_AIM_.
Express the part of the material that opens with the line containing "You are a GUI" and closes with the line containing "Task: Attach a file from OneDrive" as a Markdown table with the columns "Row" and "Line", leaving out blank lines.

_INPUT RECORDS_.
_____
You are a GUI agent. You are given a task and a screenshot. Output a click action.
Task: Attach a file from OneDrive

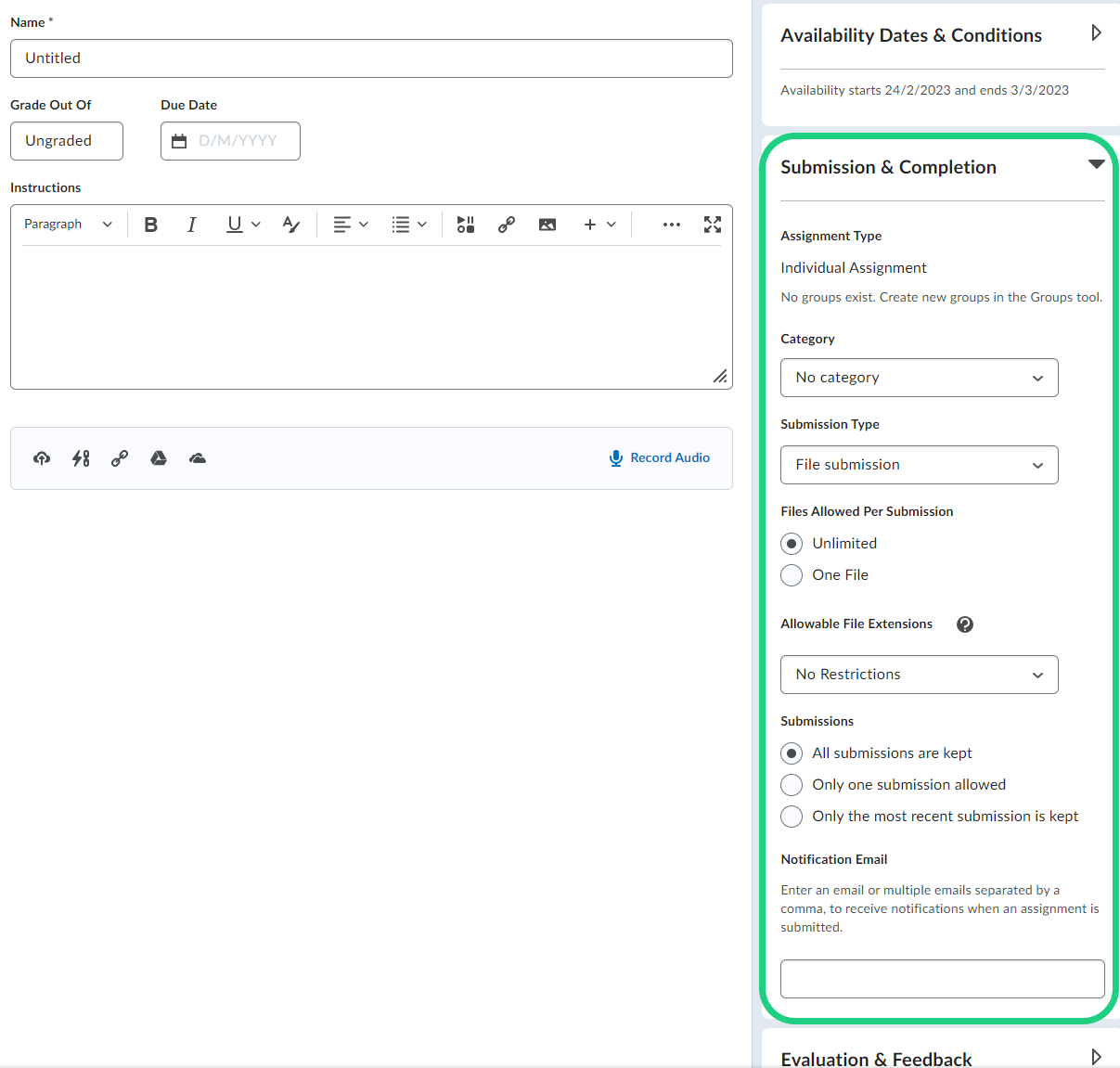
_____
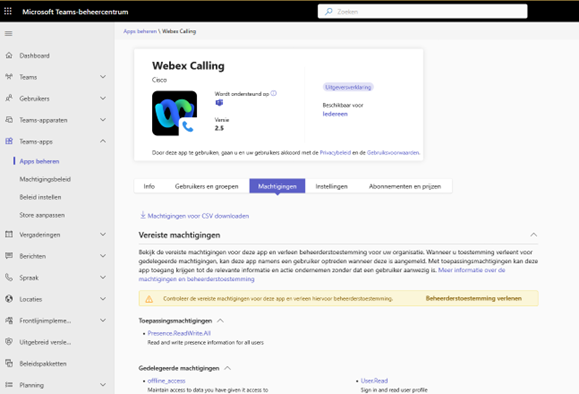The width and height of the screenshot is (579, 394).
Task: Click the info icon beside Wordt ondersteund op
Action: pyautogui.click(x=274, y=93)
_____
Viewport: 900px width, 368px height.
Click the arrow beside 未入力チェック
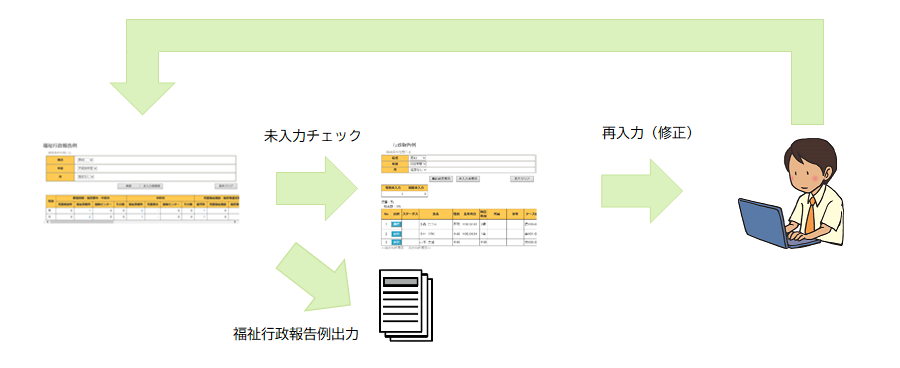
_____
_RIGHT ANSWER_.
| Row | Line |
|---|---|
| 1 | You are a GUI agent. You are given a task and a screenshot. Output a click action. |
| 2 | Task: Attach a file from OneDrive |